---- Dataset records

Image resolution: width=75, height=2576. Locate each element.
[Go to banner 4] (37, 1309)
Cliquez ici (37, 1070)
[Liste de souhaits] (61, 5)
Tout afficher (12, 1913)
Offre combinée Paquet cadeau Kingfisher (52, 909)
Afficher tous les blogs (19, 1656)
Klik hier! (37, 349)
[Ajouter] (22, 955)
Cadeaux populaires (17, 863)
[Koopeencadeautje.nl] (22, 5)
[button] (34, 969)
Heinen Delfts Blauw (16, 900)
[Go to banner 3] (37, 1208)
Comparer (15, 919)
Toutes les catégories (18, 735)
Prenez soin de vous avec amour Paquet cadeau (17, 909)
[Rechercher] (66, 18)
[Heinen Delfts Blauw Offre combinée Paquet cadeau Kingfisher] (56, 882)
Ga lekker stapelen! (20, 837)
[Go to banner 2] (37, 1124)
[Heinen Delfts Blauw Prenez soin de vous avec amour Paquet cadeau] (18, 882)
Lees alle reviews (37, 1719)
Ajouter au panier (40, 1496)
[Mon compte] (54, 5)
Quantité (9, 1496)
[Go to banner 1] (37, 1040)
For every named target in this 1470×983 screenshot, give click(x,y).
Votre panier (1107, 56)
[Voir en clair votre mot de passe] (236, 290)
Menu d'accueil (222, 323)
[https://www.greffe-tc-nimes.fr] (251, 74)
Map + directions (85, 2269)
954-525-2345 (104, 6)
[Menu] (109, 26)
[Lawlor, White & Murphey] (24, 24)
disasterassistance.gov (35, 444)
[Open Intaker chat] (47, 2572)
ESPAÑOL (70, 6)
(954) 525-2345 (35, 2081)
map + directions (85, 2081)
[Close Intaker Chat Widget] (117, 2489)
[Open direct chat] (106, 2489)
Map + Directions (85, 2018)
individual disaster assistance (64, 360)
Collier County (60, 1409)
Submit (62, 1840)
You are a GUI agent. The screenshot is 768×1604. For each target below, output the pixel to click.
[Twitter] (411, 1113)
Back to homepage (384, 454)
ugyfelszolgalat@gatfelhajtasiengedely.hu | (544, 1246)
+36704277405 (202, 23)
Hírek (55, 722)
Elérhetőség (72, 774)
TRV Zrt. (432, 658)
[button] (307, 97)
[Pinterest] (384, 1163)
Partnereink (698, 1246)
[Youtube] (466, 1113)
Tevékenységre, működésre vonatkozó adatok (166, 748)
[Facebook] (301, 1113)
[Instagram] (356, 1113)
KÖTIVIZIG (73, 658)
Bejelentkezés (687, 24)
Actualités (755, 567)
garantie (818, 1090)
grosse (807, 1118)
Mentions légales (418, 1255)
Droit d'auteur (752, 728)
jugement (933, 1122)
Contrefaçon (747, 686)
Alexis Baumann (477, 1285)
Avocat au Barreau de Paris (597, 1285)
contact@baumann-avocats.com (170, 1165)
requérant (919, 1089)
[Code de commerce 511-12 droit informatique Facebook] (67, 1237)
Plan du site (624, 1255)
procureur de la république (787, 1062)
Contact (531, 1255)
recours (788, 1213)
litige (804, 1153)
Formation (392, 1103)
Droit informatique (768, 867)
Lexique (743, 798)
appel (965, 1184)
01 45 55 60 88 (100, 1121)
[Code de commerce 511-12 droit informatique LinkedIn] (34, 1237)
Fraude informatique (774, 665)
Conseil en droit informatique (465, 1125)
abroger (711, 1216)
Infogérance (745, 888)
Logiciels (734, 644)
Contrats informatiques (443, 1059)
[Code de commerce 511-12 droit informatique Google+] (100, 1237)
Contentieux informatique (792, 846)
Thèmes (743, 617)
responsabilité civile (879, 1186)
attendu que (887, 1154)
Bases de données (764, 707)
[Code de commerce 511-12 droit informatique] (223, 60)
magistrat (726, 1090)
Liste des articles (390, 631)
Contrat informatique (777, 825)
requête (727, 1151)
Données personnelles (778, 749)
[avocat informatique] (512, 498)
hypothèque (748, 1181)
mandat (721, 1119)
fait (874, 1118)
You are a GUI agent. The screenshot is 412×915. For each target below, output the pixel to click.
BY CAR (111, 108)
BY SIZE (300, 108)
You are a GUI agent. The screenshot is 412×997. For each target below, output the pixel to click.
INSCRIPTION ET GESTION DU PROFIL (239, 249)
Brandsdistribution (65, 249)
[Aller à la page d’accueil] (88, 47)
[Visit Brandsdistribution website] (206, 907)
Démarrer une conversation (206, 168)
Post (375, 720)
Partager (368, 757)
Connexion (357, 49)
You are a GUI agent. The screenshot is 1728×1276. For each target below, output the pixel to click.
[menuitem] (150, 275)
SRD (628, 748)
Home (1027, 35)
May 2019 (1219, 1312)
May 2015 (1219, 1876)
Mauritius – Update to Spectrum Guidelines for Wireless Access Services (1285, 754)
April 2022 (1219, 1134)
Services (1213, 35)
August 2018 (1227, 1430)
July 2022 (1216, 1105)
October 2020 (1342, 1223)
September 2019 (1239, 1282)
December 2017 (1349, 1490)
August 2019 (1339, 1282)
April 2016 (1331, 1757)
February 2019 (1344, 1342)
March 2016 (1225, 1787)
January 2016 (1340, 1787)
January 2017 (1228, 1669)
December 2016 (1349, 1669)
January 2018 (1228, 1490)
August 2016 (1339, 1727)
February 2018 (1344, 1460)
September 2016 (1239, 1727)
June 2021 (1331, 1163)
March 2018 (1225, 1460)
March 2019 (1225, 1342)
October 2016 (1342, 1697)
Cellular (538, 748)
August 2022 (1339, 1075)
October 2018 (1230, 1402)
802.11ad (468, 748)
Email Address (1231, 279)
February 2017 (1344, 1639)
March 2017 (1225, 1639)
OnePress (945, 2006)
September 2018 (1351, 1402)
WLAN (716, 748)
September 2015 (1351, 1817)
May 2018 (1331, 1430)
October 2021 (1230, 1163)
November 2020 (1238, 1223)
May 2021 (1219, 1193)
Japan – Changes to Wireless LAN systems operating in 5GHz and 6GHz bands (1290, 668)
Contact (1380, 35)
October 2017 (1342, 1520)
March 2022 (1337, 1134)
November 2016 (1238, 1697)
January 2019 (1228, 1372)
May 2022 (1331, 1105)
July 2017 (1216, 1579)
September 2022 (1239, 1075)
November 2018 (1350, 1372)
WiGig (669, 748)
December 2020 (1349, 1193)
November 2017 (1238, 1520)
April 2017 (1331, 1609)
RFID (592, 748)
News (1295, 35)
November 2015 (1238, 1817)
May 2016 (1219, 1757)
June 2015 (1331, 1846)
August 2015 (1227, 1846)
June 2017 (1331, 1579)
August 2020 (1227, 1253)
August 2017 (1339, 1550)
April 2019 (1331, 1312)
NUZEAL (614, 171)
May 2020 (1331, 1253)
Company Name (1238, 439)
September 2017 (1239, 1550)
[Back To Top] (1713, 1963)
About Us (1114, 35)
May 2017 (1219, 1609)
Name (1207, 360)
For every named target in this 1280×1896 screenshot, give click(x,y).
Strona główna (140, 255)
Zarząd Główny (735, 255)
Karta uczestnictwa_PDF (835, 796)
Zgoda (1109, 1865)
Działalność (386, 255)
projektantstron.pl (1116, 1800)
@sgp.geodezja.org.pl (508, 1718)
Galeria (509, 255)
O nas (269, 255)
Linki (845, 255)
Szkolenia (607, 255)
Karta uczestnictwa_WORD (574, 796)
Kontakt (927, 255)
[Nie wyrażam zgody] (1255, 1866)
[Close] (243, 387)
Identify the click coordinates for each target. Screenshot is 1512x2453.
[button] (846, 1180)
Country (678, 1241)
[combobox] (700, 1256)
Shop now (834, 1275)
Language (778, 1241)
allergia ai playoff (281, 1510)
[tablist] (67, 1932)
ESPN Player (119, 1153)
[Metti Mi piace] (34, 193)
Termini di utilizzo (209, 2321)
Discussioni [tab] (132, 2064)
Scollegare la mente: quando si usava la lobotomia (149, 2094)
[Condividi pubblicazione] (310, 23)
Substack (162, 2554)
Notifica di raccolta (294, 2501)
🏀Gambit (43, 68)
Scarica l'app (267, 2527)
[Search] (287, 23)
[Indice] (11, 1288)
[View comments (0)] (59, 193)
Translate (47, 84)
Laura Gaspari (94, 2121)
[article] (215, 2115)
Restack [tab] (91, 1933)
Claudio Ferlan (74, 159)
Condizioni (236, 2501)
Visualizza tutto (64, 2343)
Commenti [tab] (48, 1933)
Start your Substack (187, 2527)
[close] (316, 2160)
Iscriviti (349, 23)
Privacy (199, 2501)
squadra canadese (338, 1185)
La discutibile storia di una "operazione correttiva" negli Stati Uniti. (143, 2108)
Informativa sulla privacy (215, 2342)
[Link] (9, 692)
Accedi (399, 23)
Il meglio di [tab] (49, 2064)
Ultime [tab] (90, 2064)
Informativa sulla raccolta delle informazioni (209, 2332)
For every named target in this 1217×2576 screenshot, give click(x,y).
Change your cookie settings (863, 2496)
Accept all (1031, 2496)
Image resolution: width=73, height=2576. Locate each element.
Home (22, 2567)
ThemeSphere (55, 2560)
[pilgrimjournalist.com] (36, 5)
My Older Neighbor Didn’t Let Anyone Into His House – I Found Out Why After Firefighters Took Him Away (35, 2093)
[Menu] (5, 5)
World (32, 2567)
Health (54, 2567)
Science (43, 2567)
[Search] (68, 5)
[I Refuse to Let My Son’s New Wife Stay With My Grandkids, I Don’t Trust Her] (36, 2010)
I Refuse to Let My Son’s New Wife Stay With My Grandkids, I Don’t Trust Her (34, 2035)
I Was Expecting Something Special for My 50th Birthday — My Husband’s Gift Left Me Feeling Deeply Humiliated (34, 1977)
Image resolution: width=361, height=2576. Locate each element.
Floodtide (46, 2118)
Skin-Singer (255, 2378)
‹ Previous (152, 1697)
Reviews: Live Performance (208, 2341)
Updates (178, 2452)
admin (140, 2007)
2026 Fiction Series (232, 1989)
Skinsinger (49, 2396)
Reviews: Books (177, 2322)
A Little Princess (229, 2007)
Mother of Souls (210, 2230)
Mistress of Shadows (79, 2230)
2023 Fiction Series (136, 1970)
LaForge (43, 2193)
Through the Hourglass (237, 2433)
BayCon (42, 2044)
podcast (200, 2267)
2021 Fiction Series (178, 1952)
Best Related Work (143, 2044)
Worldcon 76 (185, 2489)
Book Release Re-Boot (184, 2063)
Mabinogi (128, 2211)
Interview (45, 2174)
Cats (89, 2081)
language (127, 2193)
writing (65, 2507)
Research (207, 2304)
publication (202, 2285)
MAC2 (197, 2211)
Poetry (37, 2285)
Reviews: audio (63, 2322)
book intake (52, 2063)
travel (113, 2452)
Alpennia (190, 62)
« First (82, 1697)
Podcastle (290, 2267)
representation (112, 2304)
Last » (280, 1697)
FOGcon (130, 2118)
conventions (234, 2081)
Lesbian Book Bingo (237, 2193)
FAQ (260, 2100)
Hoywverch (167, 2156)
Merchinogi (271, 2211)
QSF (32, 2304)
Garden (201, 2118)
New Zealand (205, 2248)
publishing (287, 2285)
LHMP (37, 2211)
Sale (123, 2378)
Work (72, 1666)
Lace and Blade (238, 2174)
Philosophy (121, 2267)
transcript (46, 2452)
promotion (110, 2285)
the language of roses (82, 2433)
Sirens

--------

In the entries above, find the line with "You are a GUI agent. The screenshot is 412×997." and the line with "May 2019 (1219, 1312)", then restate word for word both of them and every line between, with nothing more.

◆ Solution to the exercise
You are a GUI agent. The screenshot is 412×997. For each target below, output the pixel to click.
INSCRIPTION ET GESTION DU PROFIL (239, 249)
Brandsdistribution (65, 249)
[Aller à la page d’accueil] (88, 47)
[Visit Brandsdistribution website] (206, 907)
Démarrer une conversation (206, 168)
Post (375, 720)
Partager (368, 757)
Connexion (357, 49)
You are a GUI agent. The screenshot is 1728×1276. For each target below, output the pixel to click.
[menuitem] (150, 275)
SRD (628, 748)
Home (1027, 35)
May 2019 (1219, 1312)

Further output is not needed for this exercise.